L’abus de procédure relevant de la catégorie résiduelle : intérêt pour agir et limites de réparation
Par Anne-Geneviève Robert, avocate et Jasmine Berbar, Étudiante
Dans l’arrêt R. c. Brunelle (2024 CSC 3), la Cour suprême devait se prononcer sur l’intérêt pour agir ainsi que le bien-fondé de la demande d’arrêt des procédures formulée par les 31 appelants en vertu du paragraphe 24(1) de la Charte canadienne des droits et libertés (ci-après, la « Charte »). Cette réparation était demandée afin de remédier aux allégations d’abus de procédure découlant de la catégorie résiduelle et résultant d’un cumul de violations des articles 10b) et 8 de la Charte. Après avoir statué que tous les appelants avaient l’intérêt requis pour formuler une telle demande, la Cour suprême conclut qu’une analyse individuelle de la violation des droits de chaque appelant du premier groupe, lequel allait subir son procès en premier, était requise, ce qui manquait au jugement de première instance. Elle ordonne finalement la tenue de nouveaux procès pour chaque groupe d’appelants.
Contexte
Le projet « Nandou » consistait en une opération policière d’envergure concernant les 31 appelants de ce pourvoi. Les appelants furent divisés en quatre groupes en fonction du moment de leur arrestation. Lors de l’arrestation des sept membres du premier groupe, il survint des problèmes concernant l’exercice de leur droit d’avoir recours sans délai à l’assistance d’un avocat, tel que le prévoit l’alinéa 10b) de la Charte. La plupart des appelants ayant manifesté leur désir d’exercer ce droit dès sa connaissance ont été notifié qu’ils ne pourront l’exercer qu’une fois arrivé au poste de police. D’autres ne souhaitaient pas communiquer avec un avocat immédiatement et ont également attendu d’être au poste de police pour ce faire. En outre, certains d’eux ont subi des inconduites policières plus atténuées telles que l’omission d’aviser les tiers des perquisitions secrètes les touchant, ainsi que leur arrestation par le biais de mandats ne visant pas le district dans lequel ils se trouvaient. Les groupes 2, 3 et 4, quant à eux, n’ont pas été touchés par une violation de leur droit à l’assistance d’un avocat, mais certains furent victimes des deux autres inconduites.
Décision
Historique des procédures
Décision de première instance (Cour supérieure)
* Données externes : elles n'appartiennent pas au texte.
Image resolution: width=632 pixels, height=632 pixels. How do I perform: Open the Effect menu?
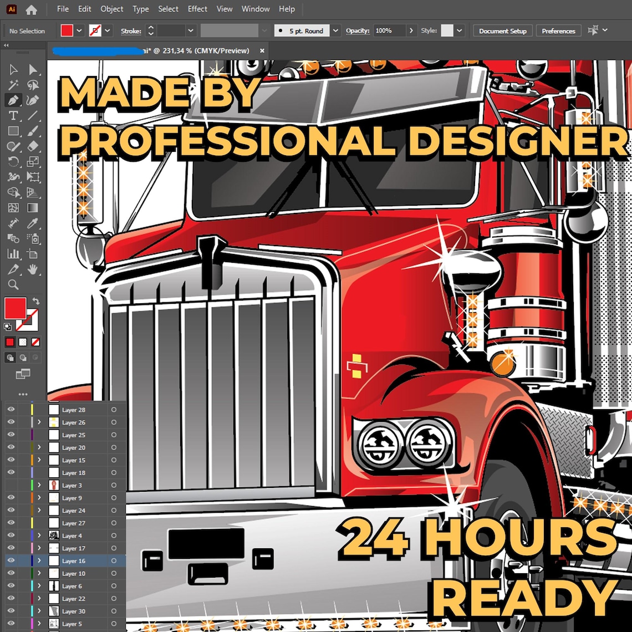pyautogui.click(x=197, y=9)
Jugement de 2018 pour la demande du premier groupe :
Le juge Dumas a accueilli la requête des accusés du premier groupe et a ordonné l’arrêt des procédures les concernant. Il conclut de la preuve à une violation de l’article 10b) de la Charte pour tous les appelants de ce groupe. En effet, il affirme que les policiers auraient tous failli à leurs obligations concernant ce droit en reportant systématiquement son exercice par les appelants et ce, sans avoir préalablement évalué la possibilité de l’exercer sur-le-champ en fonction de la situation présente devant eux (par. 16).
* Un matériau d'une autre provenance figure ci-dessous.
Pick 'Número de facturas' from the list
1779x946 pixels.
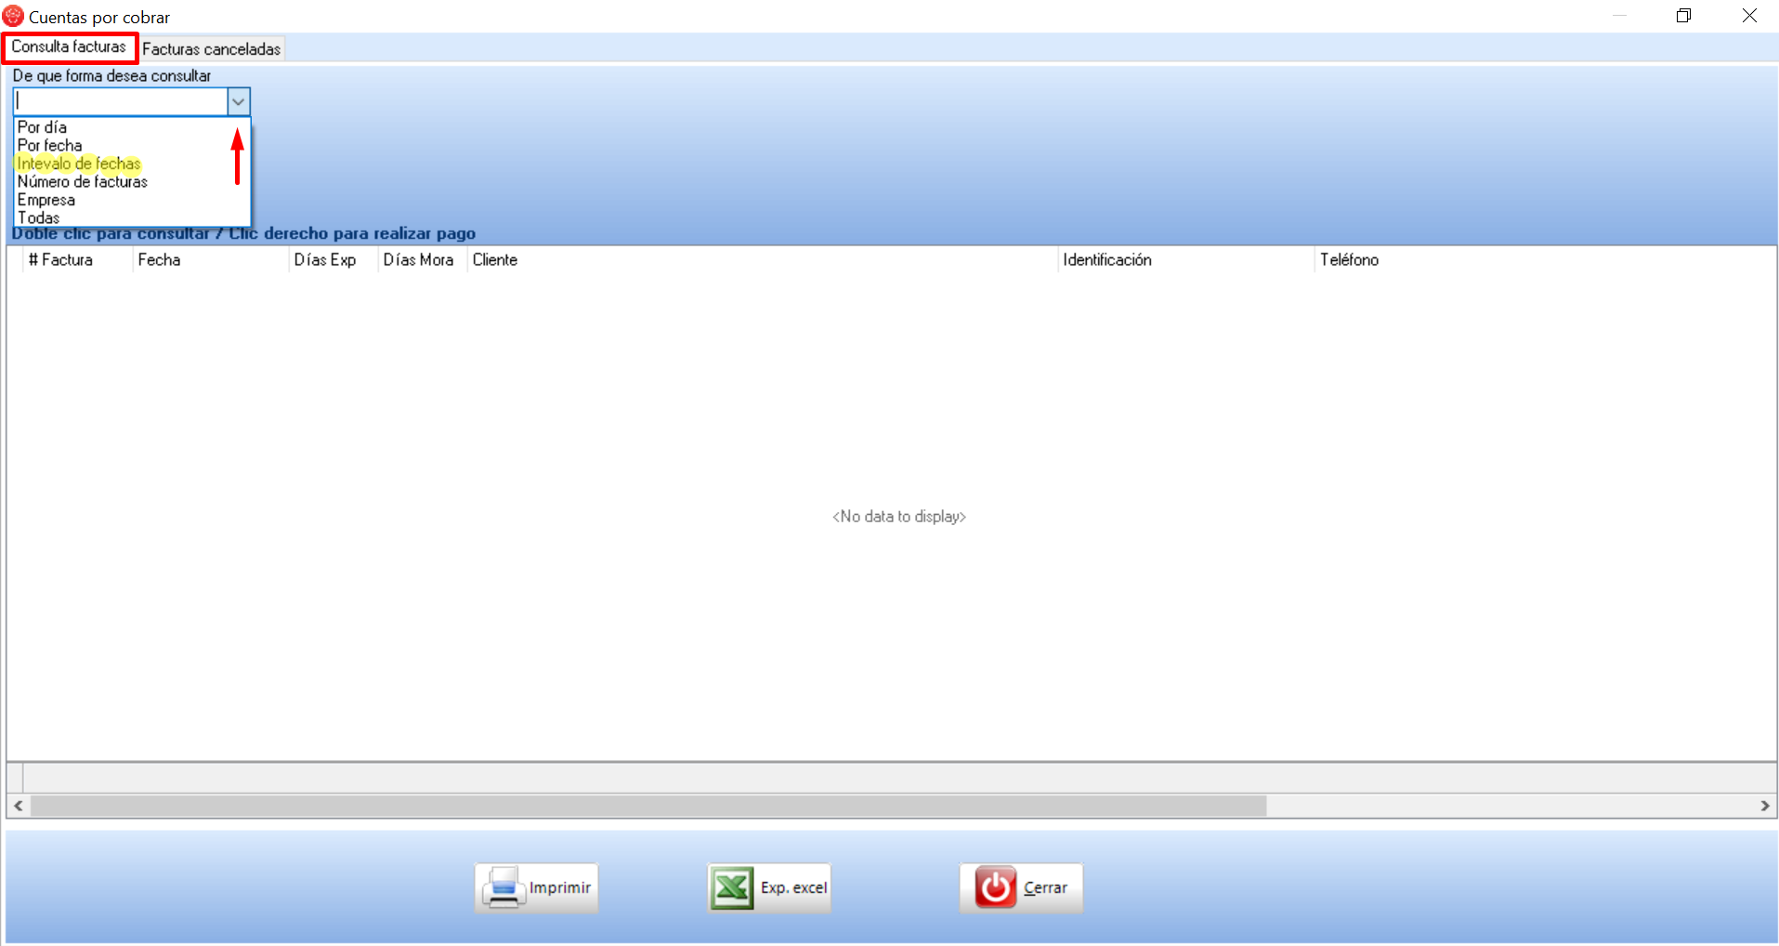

Jugement de 2019 pour la demande des groupes 2, 3 et 4 :
Les autres groupes d’appelants (2,3 et 4) ont déposé des requêtes similaires à celles du premier groupe. La Couronne et les groupes 2, 3 et 4 ont tous consenti à ce que la preuve présentée dans la requête du premier groupe soit versée dans leur dossier de requête. Ils ont convenu que la décision du premier groupe s’appliquait à eux. Au vu de l’issue de la requête des premiers, les procédures des autres groupes ont aussi été arrêtées, essentiellement pour les mêmes motifs.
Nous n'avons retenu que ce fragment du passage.